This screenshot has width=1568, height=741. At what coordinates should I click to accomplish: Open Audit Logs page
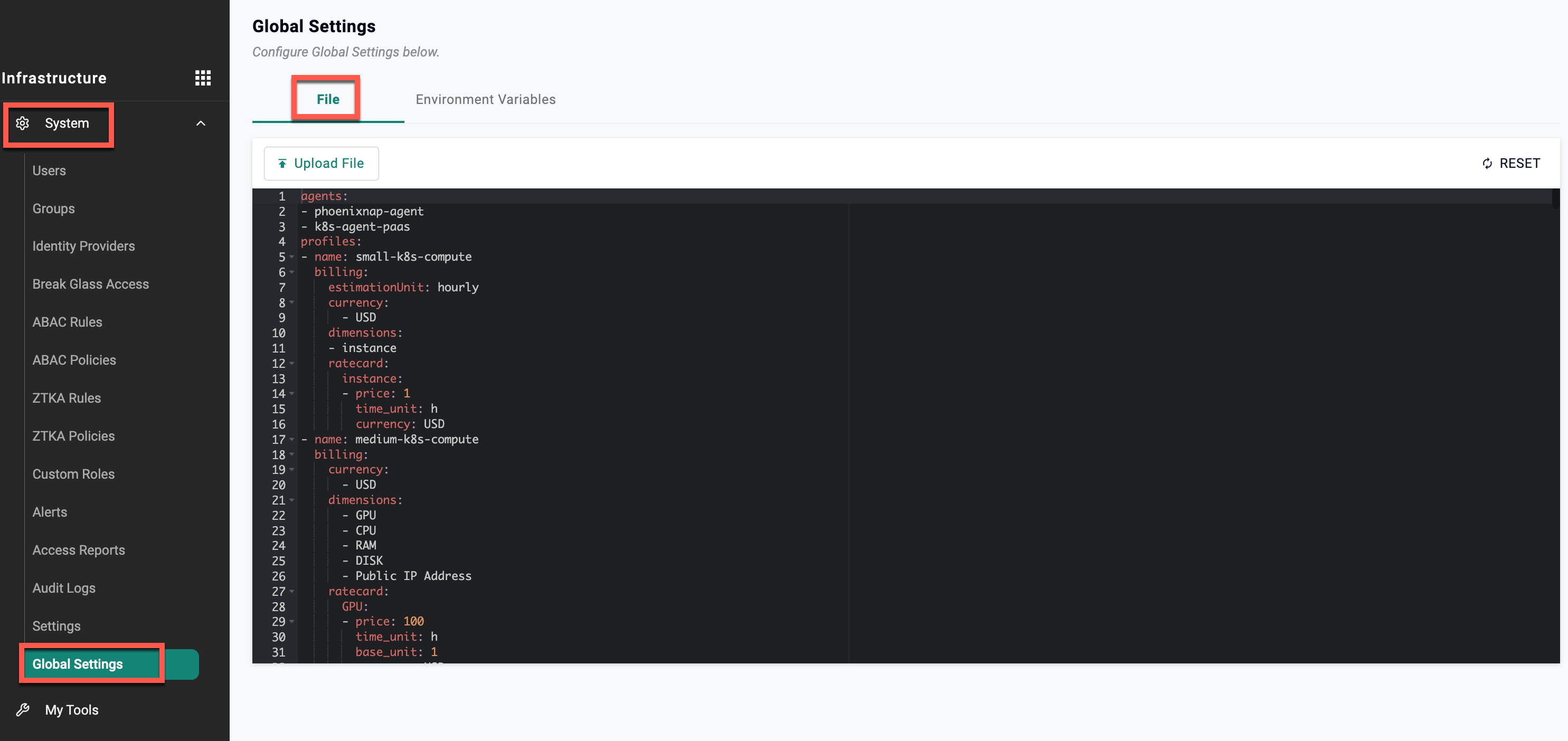63,588
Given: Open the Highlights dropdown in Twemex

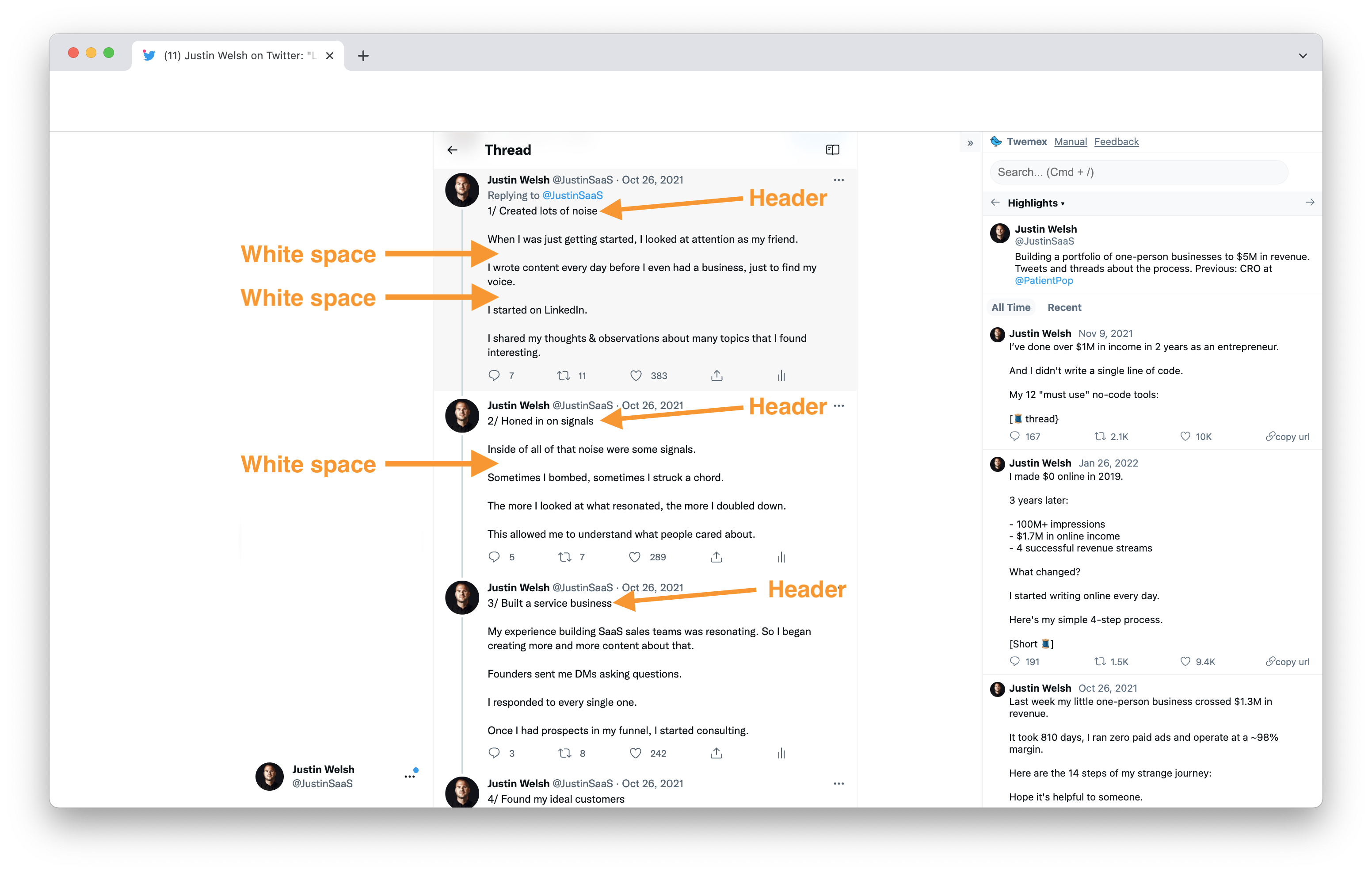Looking at the screenshot, I should pos(1035,203).
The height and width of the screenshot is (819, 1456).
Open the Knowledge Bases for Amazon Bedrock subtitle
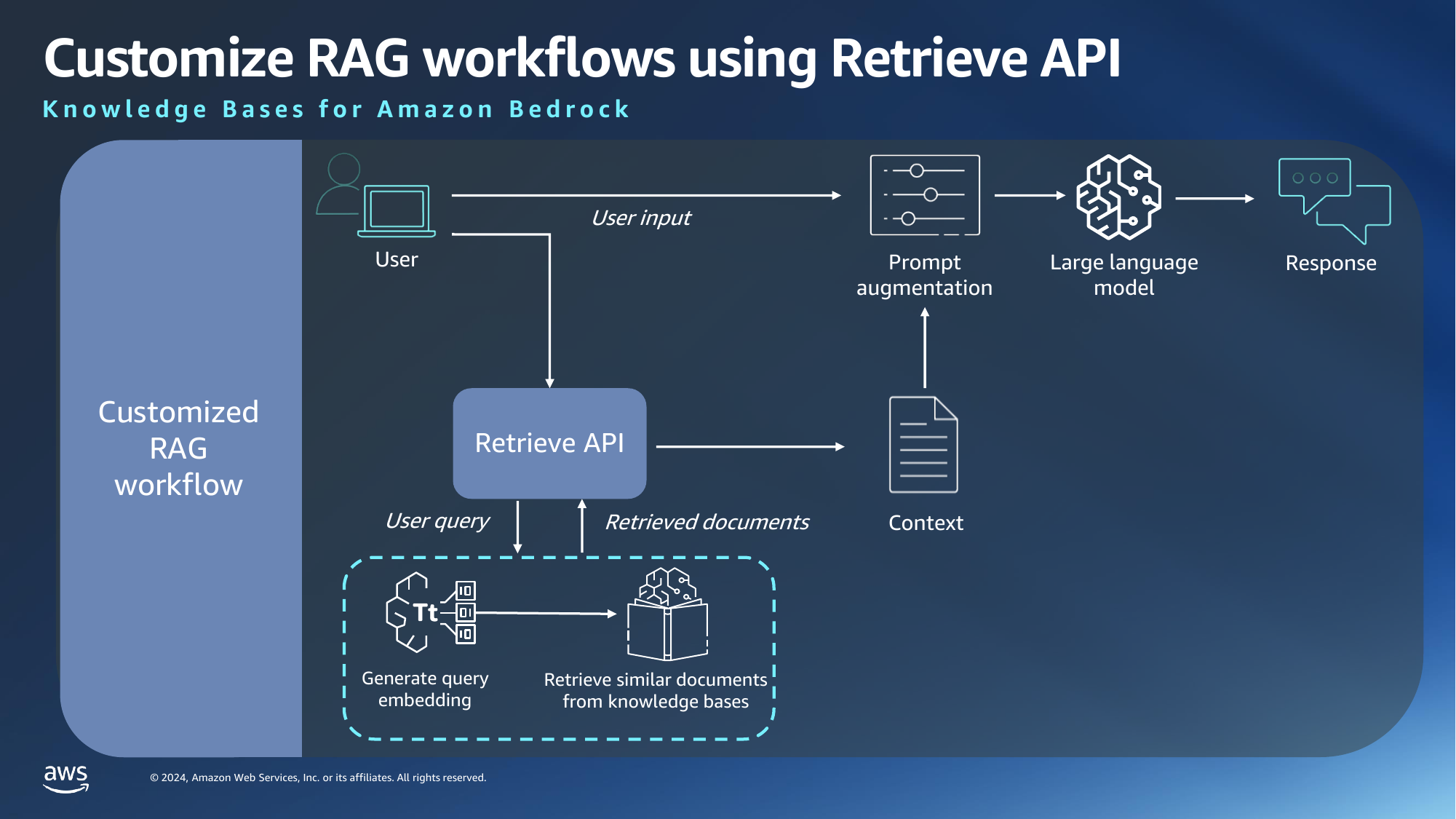[335, 108]
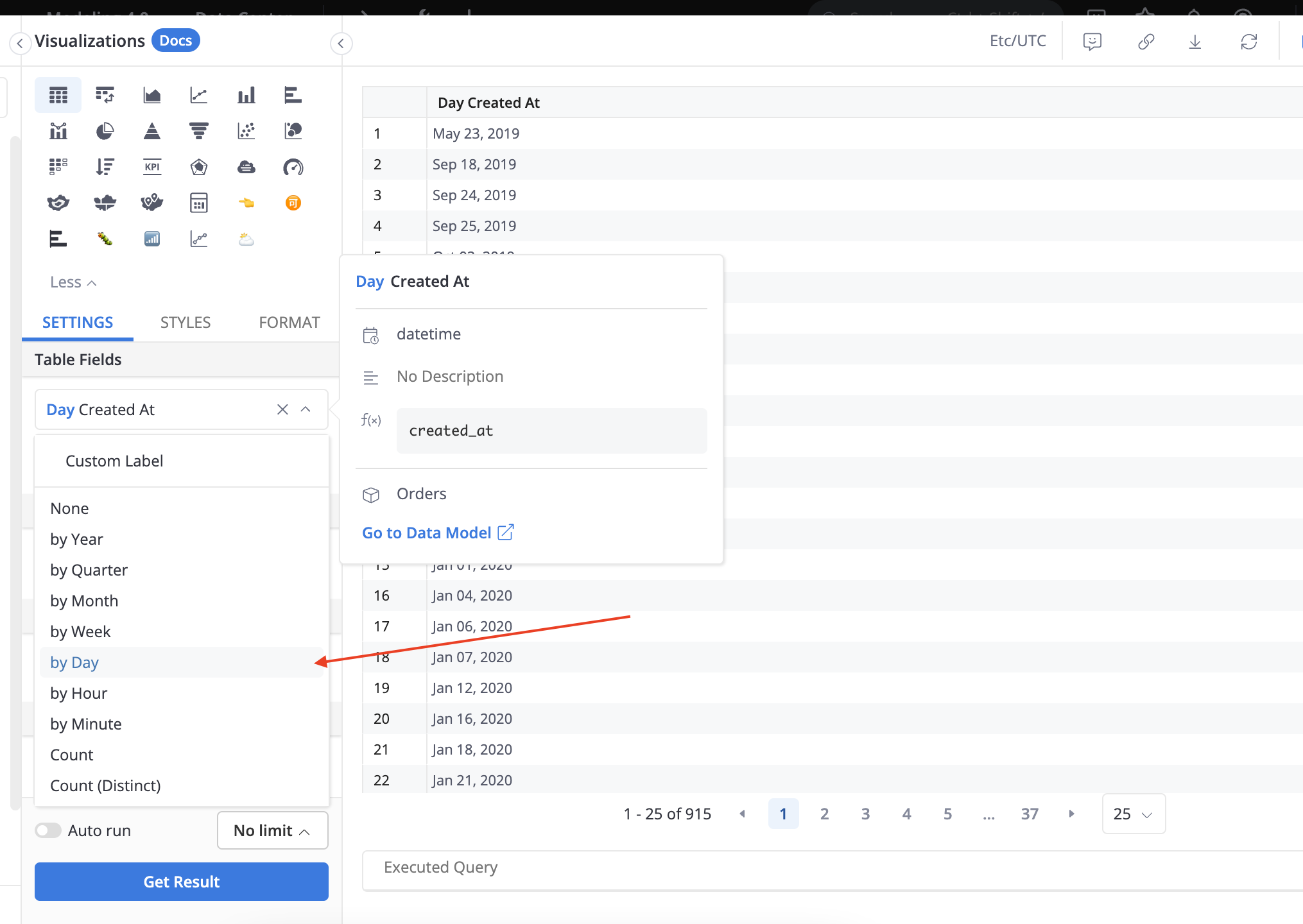1303x924 pixels.
Task: Select by Month transformation option
Action: coord(84,601)
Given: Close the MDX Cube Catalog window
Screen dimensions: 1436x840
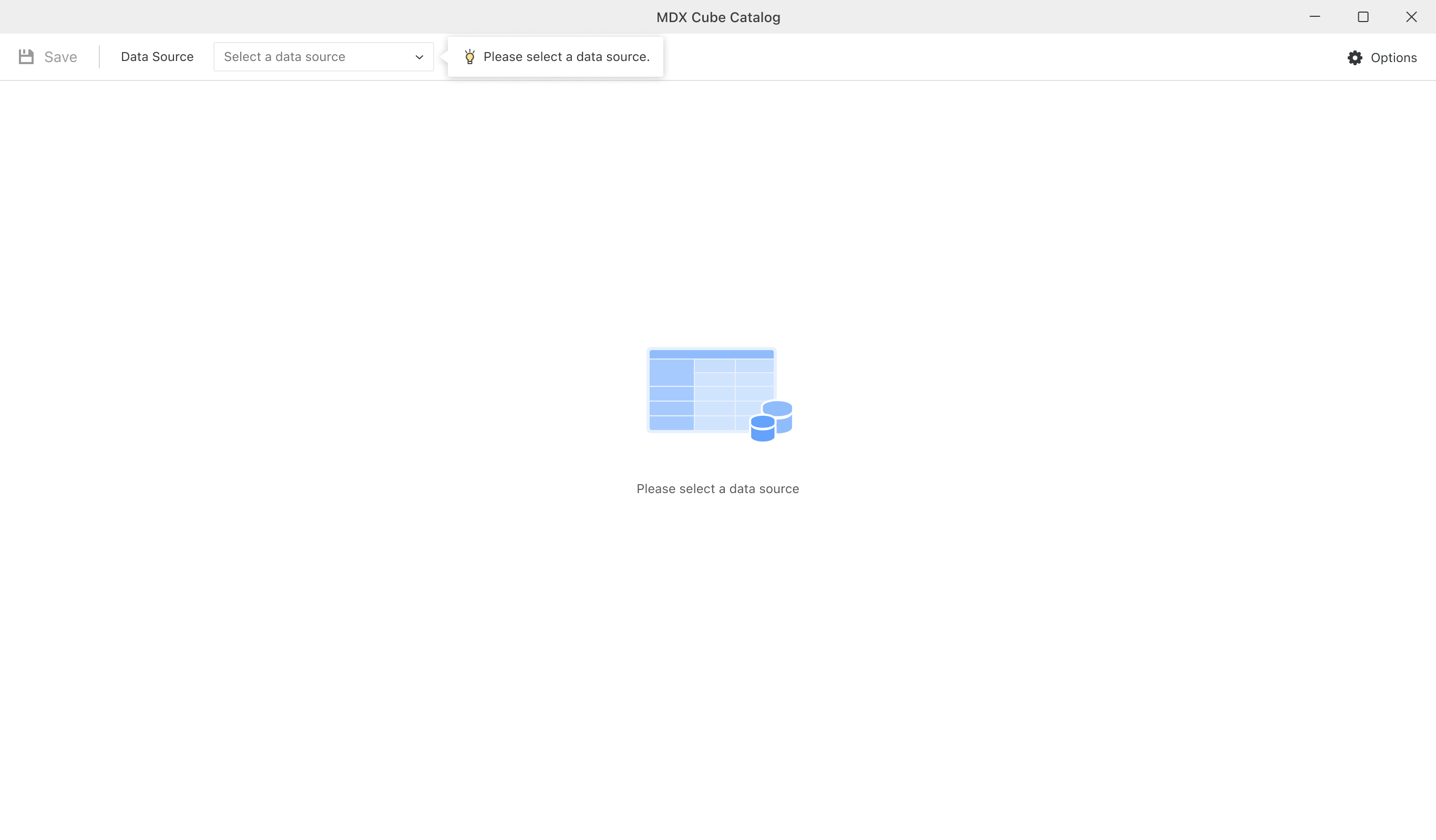Looking at the screenshot, I should coord(1411,17).
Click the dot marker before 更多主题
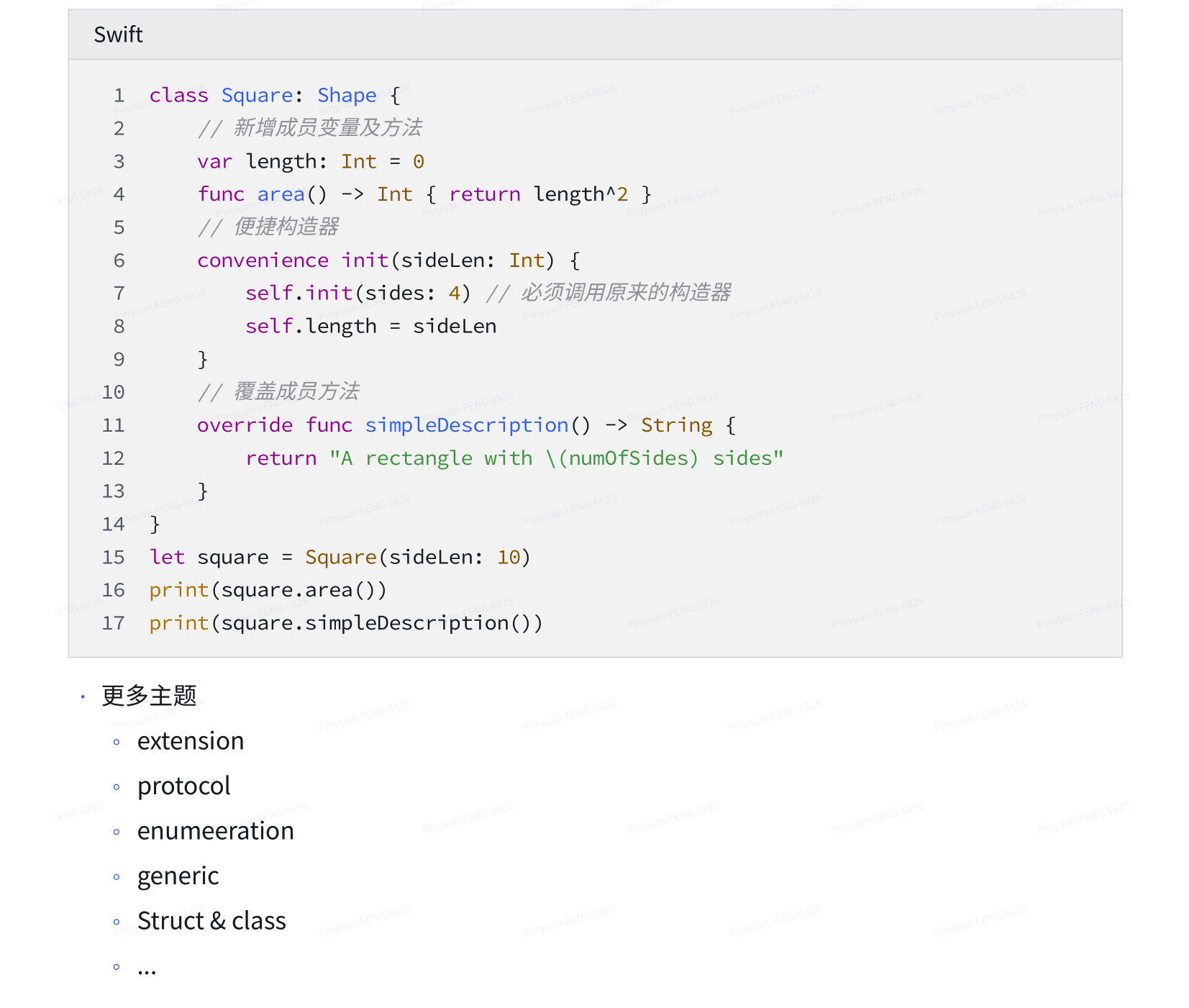This screenshot has height=1008, width=1189. [x=83, y=695]
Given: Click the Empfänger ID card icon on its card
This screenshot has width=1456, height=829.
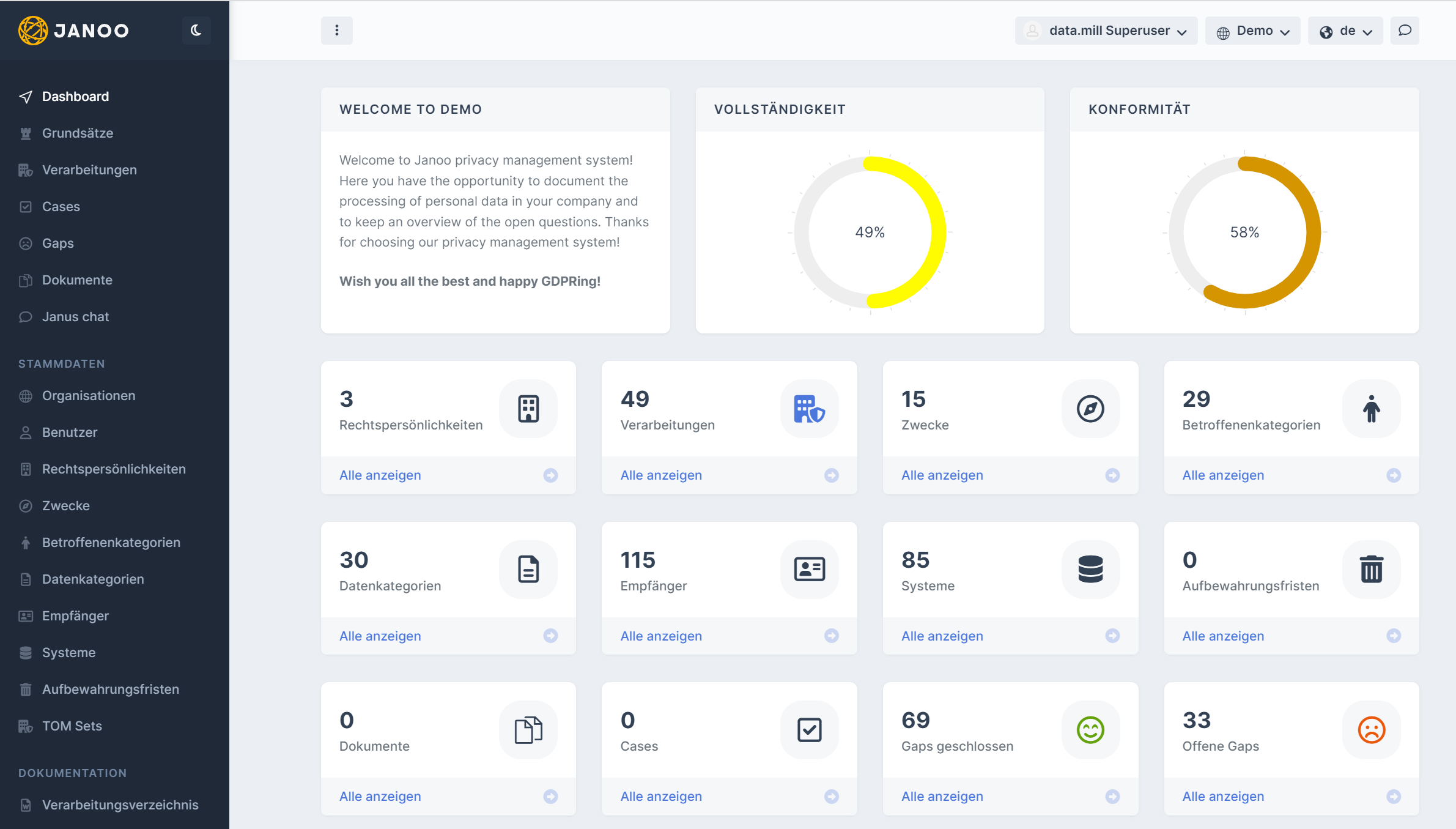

_TRY IT:_
Reproduce the whole listing exactly, but not the images in it.

_TASK ANSWER:_
This screenshot has width=1568, height=741. At what coordinates should I click to accomplish: Open Audit Logs page
63,588
Given: Open the Highlights dropdown in Twemex

Looking at the screenshot, I should pos(1035,203).
The height and width of the screenshot is (819, 1456).
Open the Knowledge Bases for Amazon Bedrock subtitle
[335, 108]
1303x924 pixels.
Task: Select by Month transformation option
Action: coord(84,601)
Given: Close the MDX Cube Catalog window
Screen dimensions: 1436x840
Looking at the screenshot, I should coord(1411,17).
Click the dot marker before 更多主题
This screenshot has height=1008, width=1189. [x=83, y=695]
Given: Click the Empfänger ID card icon on its card
This screenshot has width=1456, height=829.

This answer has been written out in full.